Verdict: "A modern art song recital with glimmers of Broadway in the wings."
Jake Heggie is not afraid of those good old majors and minors. Jake Heggie may be a household name in operatically inclined households. His 2000 Dead Man Walking brought an electric chair on to the stage and provided the perfect vehicle for Teddy Tahu Rhodes to flaunt his abs.
Heggie's latest opera, Moby-Dick, premiered in Dallas last May, also had New Zealand connections with Jonathan Lemalu in the role of Queequeg.
This composer is not afraid of those good old majors and minors with a style not so far from Thinking Person's Broadway.
But when his first disc of songs, the 1999 The Faces of Love, featured the likes of Renee Fleming, Jennifer Larmore, Carol Vaness and Frederica von Stade, who's to argue?
Heggie's new Passing By offers another selection of songs that tell stories about now and then.
"People who entered our lives and would be there forever," as the composer puts it, "then suddenly were not there at all."
The diva roll here includes Susan Graham, Joyce DiDonato and von Stade, with the composer providing definitive accompaniments.

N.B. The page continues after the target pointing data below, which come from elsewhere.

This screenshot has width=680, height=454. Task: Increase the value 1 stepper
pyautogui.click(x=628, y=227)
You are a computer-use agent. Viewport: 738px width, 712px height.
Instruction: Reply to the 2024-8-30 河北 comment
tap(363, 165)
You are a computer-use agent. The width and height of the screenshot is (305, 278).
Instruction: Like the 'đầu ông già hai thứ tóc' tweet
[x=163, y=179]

Susan Graham opens with A Lucky Child, a slice of nostalgia from a larger solo work in the tradition of Poulenc's La Voix Humaine and Barber's Knoxville: Summer of 1915, with Heggie's idiom making the older composers seem positively radical.

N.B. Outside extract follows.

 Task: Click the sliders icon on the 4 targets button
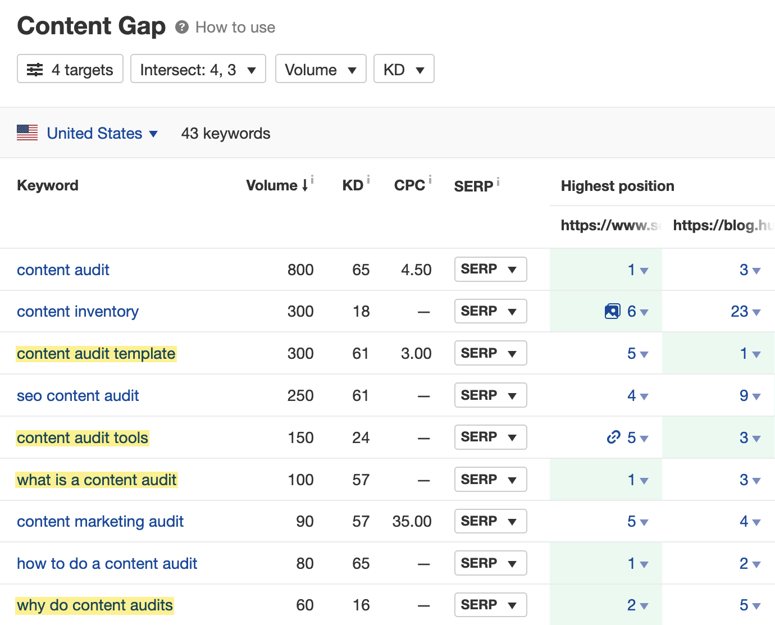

Joyce DiDonato rounds the disc off with the final, poignant monologue from Terrence McNally's Master Class, a baring of the soul that just occasionally calls out for a soaring Richard Rodgers line. Among lighter delights are Zheng Cao tackling Heggie's setting of Raymond Carver's The Minuet with snappypiano trio and playful reminiscences of Paderewski's notorious Minuet.
Two sequences of duets probe more deeply. Facing Forward/Looking Back focuses on mother-daughter dynamics through various poems with Graham and von Stade lapping up the astringent habanera of Armistead Maupin's Mother in the Mirror.
A.E. Housman and Vachel Lindsay provide the poems for Here and Gone, sung by Paul Groves and Keith Phares. Groves' lyrical tenor, combined with piano quartet, transforms Stars into a tinkling, twinkling beauty, while Sondheim himself could not better the swerve and crunch of The Factory Window Song.